WHAT TO PRODUCE =
Go to the line in the entries below that holds "Click Add a new layout link" and repeat exactly from there through the line that holds "You are a GUI", inclusive.

PROVIDED DATA =
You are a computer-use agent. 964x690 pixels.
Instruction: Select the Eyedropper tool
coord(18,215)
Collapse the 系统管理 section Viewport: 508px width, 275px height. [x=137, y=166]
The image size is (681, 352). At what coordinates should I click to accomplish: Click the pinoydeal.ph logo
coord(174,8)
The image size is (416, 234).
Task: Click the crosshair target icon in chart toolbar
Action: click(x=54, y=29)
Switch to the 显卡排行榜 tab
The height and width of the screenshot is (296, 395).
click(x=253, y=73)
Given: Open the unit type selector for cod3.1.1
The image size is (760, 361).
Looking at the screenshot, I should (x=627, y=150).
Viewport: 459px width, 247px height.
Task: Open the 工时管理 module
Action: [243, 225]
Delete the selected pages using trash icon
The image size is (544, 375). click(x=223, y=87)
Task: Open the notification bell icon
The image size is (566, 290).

---

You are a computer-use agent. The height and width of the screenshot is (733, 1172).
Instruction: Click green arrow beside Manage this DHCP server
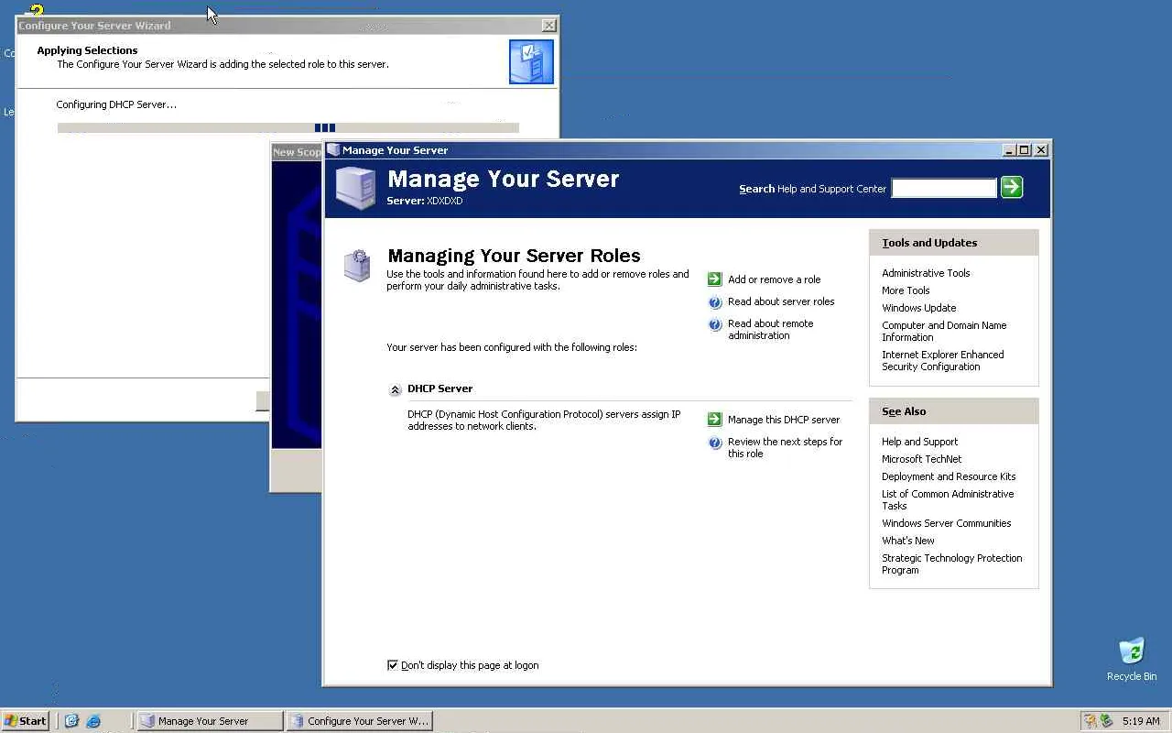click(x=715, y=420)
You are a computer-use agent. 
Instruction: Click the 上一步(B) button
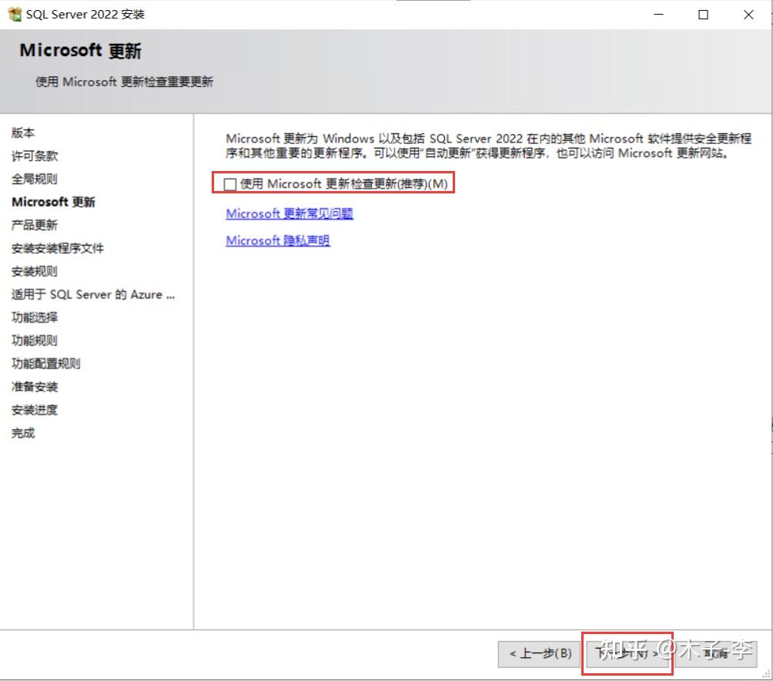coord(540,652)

--

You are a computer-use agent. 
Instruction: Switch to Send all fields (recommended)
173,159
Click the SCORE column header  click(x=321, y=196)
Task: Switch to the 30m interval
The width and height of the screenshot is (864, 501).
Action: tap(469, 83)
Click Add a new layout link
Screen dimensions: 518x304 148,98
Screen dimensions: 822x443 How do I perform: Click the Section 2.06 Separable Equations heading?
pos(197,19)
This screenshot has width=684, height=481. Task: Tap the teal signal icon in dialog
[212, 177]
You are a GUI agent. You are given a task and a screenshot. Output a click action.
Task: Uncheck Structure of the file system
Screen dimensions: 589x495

RESULT OF THE TASK =
Click Add a new layout link
Screen dimensions: 518x304 148,98
Screen dimensions: 822x443 How do I perform: Click the Section 2.06 Separable Equations heading?
pos(197,19)
This screenshot has width=684, height=481. Task: Tap the teal signal icon in dialog
[212, 177]
You are a GUI agent. You are given a task and a screenshot. Output a click action.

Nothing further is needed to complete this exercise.